> **Aim of the exercise**:
From the entries below, copy every line that has the word "agent".

Data entries

# # #

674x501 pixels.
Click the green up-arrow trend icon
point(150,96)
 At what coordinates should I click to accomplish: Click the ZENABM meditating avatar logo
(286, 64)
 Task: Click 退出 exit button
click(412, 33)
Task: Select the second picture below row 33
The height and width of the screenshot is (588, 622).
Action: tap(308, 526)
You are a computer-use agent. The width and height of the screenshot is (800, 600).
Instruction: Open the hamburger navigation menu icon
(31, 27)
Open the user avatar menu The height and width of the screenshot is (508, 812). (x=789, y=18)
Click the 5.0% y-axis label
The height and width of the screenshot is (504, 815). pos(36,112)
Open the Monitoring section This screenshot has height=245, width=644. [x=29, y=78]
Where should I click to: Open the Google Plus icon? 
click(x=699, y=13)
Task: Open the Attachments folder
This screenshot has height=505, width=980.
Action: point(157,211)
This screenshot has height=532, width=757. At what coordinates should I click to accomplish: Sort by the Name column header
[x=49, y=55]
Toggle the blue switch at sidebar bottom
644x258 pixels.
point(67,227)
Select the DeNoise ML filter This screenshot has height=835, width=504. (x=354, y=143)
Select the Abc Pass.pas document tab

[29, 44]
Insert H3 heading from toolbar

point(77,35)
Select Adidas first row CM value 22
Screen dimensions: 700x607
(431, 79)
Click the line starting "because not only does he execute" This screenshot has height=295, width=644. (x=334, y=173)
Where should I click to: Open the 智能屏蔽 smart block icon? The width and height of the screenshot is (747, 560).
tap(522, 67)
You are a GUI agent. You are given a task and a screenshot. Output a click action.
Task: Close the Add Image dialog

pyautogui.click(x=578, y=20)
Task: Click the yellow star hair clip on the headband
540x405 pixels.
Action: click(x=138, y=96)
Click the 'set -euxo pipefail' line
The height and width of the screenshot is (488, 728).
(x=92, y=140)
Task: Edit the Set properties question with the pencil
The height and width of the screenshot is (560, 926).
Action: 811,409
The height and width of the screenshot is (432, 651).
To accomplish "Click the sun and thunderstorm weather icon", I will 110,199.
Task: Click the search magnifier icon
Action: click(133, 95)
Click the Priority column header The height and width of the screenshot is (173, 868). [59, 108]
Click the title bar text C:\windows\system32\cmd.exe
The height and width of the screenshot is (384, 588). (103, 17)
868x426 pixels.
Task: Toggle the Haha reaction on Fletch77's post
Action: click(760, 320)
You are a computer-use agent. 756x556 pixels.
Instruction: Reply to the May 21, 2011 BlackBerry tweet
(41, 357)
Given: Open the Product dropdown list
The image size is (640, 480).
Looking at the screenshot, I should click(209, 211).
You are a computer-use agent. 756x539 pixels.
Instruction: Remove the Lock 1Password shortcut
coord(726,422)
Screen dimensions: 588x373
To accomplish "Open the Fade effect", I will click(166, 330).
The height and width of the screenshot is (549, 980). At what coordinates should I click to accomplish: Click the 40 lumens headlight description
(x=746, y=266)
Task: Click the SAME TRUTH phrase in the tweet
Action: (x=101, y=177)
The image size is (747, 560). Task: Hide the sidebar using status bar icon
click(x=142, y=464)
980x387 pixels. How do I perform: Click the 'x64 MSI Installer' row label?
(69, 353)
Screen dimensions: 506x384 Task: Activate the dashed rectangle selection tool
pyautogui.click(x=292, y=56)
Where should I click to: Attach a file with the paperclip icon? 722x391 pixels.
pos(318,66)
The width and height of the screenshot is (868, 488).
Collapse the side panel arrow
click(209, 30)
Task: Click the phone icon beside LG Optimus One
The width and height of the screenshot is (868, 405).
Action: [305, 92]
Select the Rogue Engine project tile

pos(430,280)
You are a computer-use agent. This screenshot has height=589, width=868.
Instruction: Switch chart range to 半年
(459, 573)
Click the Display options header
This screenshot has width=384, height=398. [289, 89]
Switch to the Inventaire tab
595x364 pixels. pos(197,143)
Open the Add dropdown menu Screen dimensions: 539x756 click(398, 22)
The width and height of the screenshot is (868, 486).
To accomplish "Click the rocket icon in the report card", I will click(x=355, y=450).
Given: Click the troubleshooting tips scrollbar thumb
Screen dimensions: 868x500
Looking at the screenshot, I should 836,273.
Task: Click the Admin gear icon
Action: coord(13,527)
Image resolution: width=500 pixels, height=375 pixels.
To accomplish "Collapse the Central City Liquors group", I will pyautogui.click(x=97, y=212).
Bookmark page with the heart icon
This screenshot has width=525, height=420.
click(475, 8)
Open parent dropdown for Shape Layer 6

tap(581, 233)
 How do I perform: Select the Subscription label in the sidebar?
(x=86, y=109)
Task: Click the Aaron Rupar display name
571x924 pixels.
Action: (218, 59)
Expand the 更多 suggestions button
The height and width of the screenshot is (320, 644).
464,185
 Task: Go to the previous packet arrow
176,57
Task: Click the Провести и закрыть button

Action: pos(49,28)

# # #

> **Written solution**:
You are a computer-use agent. The width and height of the screenshot is (800, 600).
You are a GUI agent. You are given a task and a screenshot. Output a click action.
You are a computer-use agent. 756x556 pixels.
You are a computer-use agent. 756x539 pixels.
You are a computer-use agent. This screenshot has height=589, width=868.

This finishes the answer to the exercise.